Après tout, les deux opinions peuvent se concilier. Il n’est pas absolument impossible que, vers le seizième ou le dix-septième siècle, après Luther, après Érasme, des bourgmestres esprits forts aient utilisé la tour de Hatto, et momentanément installé quelque taxe et quelque péage dans cette ruine mal hantée. Pourquoi pas ? Rome a bien fait du temple d’Antonin sa douane, la dogana. Ce que Rome a fait à l’histoire, Bingen a bien pu le faire à la légende. De cette façon, mauth aurait raison et maüse n’aurait pas tort.

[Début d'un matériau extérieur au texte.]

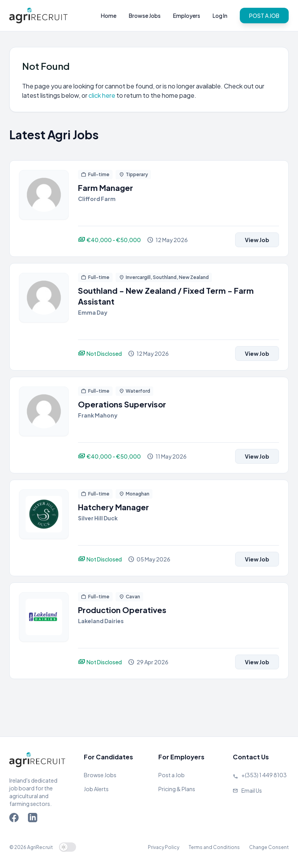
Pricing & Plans (177, 789)
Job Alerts (96, 789)
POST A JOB (264, 16)
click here (102, 95)
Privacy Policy (163, 847)
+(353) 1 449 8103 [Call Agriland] (264, 775)
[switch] (68, 847)
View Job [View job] (257, 240)
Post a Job (172, 775)
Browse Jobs (145, 16)
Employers (187, 16)
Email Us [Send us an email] (251, 790)
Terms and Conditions (214, 847)
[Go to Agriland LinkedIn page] (34, 819)
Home (109, 16)
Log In (220, 16)
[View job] (44, 208)
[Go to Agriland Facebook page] (16, 819)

Quoi qu’il en soit, depuis qu’une vieille servante m’avait conté le conte de Hatto, la Maüsethurm avait toujours été une des visions familières de mon esprit. Vous le savez, il n’y a pas d’homme qui n’ait ses fantômes, comme il n’y a pas d’homme qui n’ait ses chimères. La nuit, nous appartenons aux songes ; tantôt c’est un rayon qui les traverse, tantôt c’est une flamme ; et, selon le reflet colorant, le même rêve est une gloire céleste ou une apparition de l’enfer. Effet de feux de Bengale qui se produit dans l’imagination.

Je dois dire que jamais la tour des rats, au milieu de sa flaque d’eau, ne m’était apparue autrement qu’horrible.

Aussi, vous l’avouerai-je ? Quand le hasard, qui me promène un peu à sa fantaisie, m’a amené sur les bords du Rhin, la première pensée qui m’est venue, ce n’est pas que je verrais le dôme de Mayence, ou la cathédrale de Cologne, ou la Pfalz, c’est que je visiterais la tour des rats.

 

 

 

Victor HUGO, Le Rhin.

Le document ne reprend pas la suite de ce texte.